Representative immunofluorescent images detecting LC3B in response to 250 µM FeCl₃, at 2, 4, 8, 24 h or CQ (30 µM, 24 h) and quantification of their mean fluorescent intensity A, B (n = 3). Representative western blotting images of LC3B and P62 C, and quantitation relative to GAPDH D, E after 250 µM FeCl₃ for 1, 2, 4, 8, 24 h (n = 4).
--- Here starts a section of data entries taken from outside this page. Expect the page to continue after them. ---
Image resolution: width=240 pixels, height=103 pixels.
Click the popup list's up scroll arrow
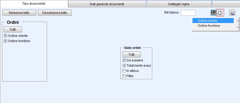tap(238, 20)
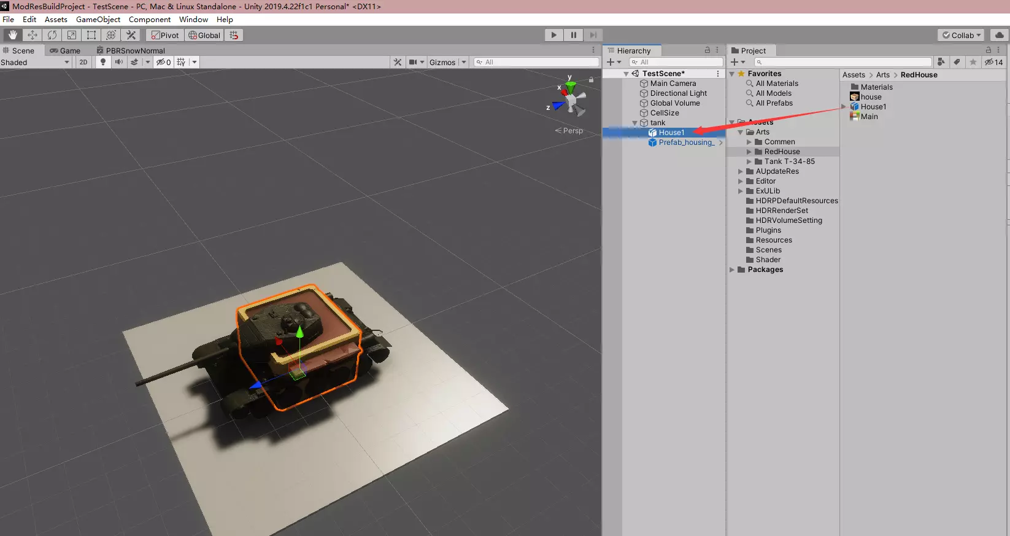Toggle scene lighting bulb icon

point(103,62)
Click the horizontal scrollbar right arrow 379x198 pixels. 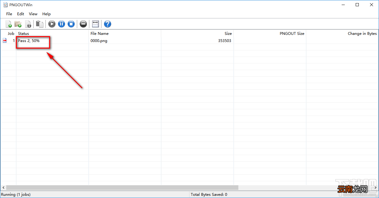[x=376, y=188]
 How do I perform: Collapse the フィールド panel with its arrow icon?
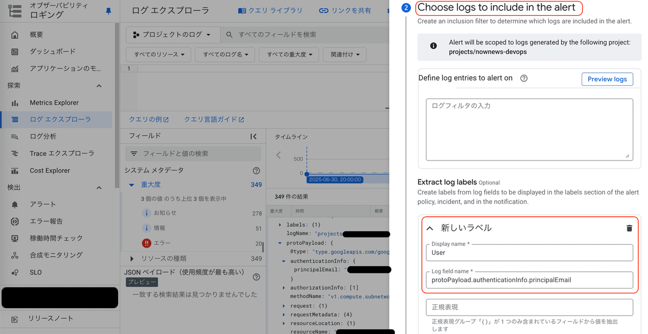(253, 136)
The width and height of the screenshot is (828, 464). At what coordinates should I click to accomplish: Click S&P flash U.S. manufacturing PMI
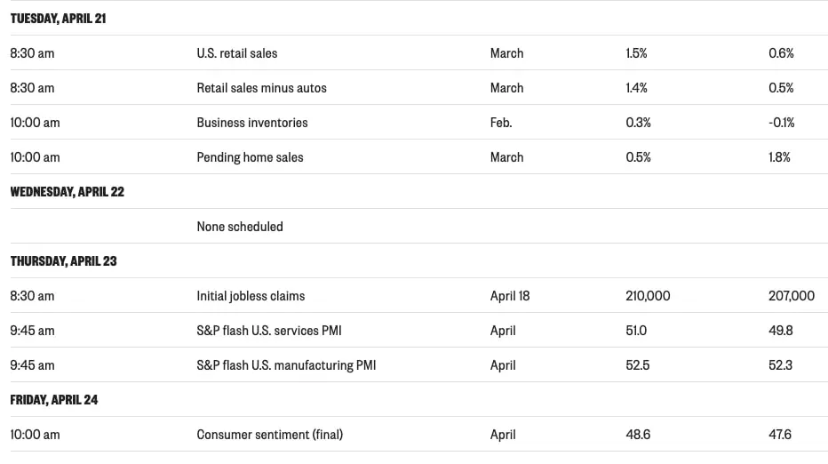pos(285,365)
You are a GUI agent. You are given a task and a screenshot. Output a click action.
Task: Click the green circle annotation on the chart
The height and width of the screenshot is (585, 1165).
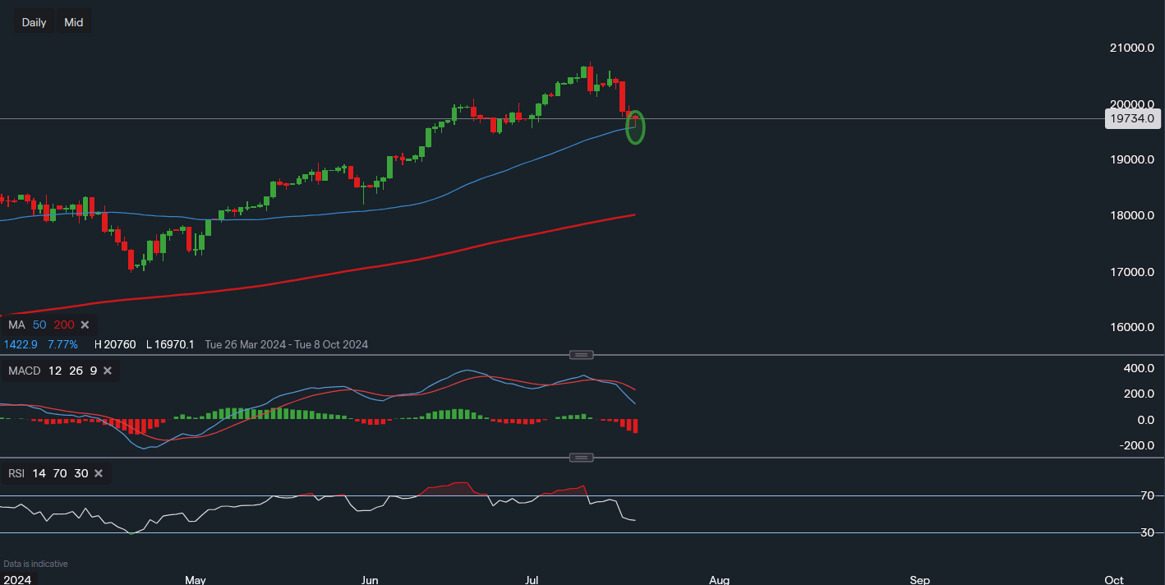(634, 127)
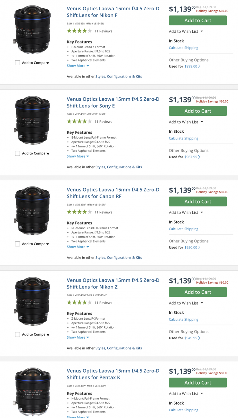Check Add to Compare for Nikon F lens
238x418 pixels.
pos(17,63)
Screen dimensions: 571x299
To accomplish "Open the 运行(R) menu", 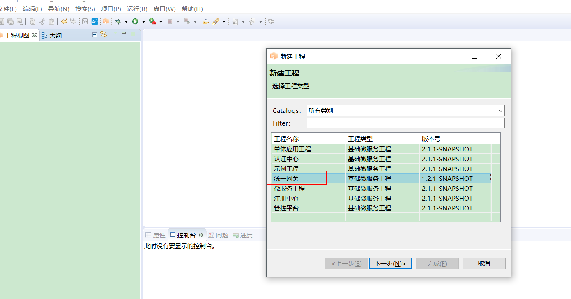I will 137,9.
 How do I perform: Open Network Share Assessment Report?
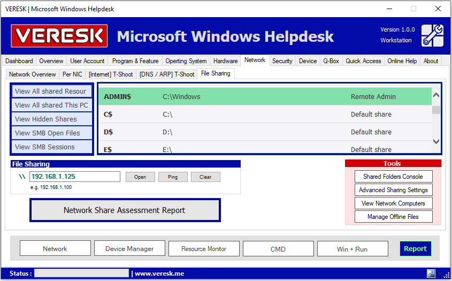[x=125, y=210]
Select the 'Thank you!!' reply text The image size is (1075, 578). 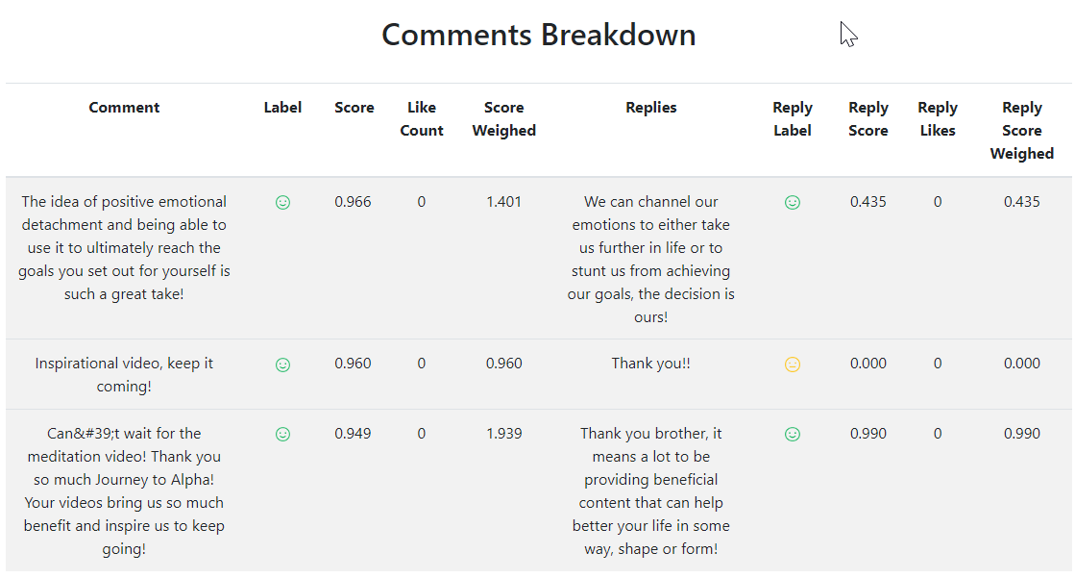[x=650, y=364]
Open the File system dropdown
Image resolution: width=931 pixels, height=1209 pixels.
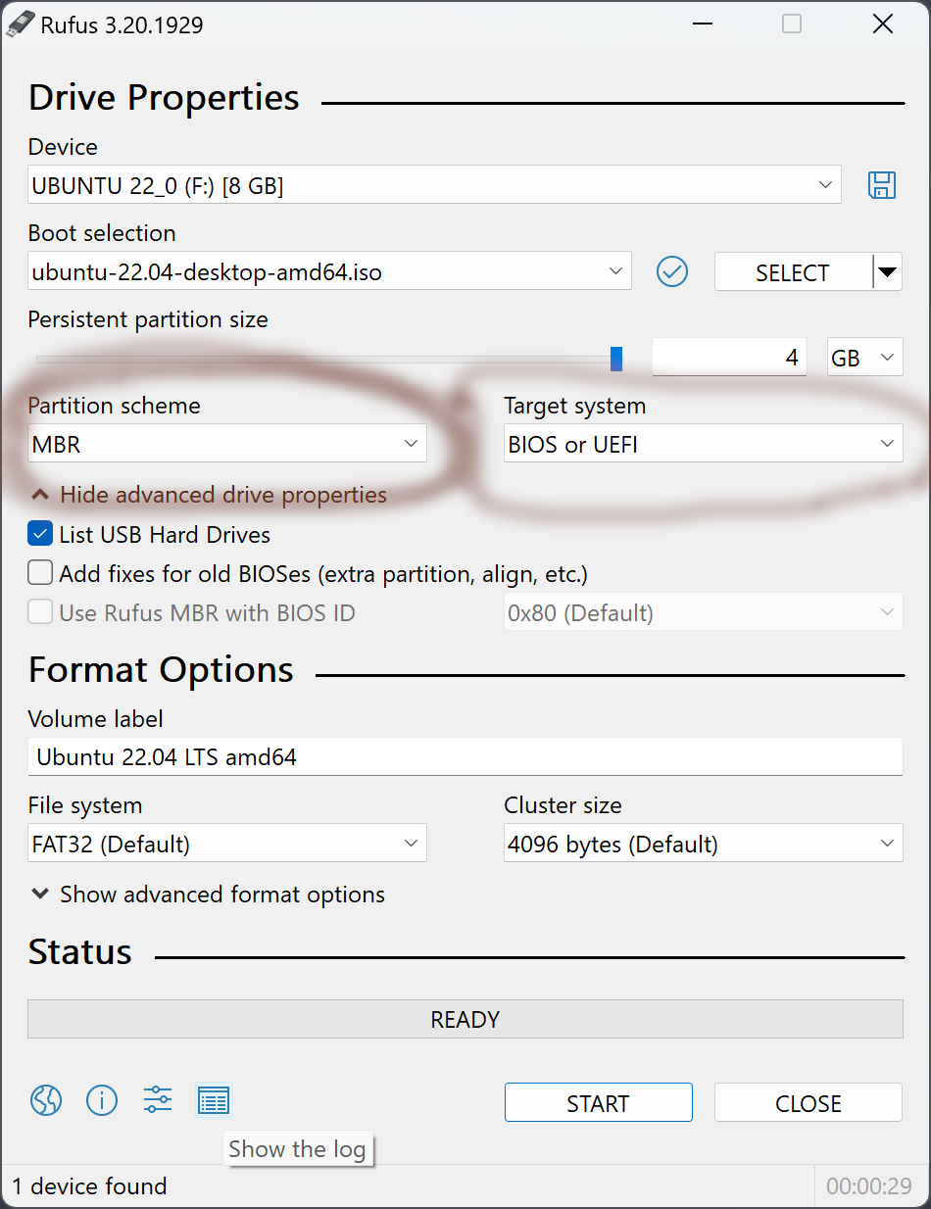coord(227,844)
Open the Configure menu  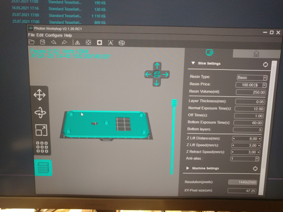click(54, 35)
Representative confocal microscopy time lapse image of L6 cells stably expressing tandem fluorescent eGFP-mCherry-LC3B after treatment with 250 µM FeCl₃ F. Quantification of eGFP-mCherry-LC3B puncta G (n = 3). eGFP fluorescence was measured by flow cytometry in L6 cells stably expressing tandem fluorescent eGFP-mCherry-LC3B treated with with 250 μM FeCl₃ for 1, 2, 4 or 24 h after saponin permeabilization and cytoplasmic washout of the cells. eGFP dMFIs were quantified by subtracting the MFI of WT L6 cells from that of eGFP-mCherry-LC3B cells H (n = 3). Representative confocal image of L6 cells stably expressing tandem fluorescent eGFP-mCherry-LC3B after treatment FeCl₃ (250 μM, 24 h) or CQ (30 µM, 24 h) I, Pearson’s correlation coefficient J, flow cytometer K (n = 3). Scale bar denotes 20 µm. All graphs show mean ± SEM and * = P < 0.05, ** = P < 0.01, *** = P < 0.001 versus control, #=P < 0.05, ##=P < 0.01, ###=P < 0.001 versus iron.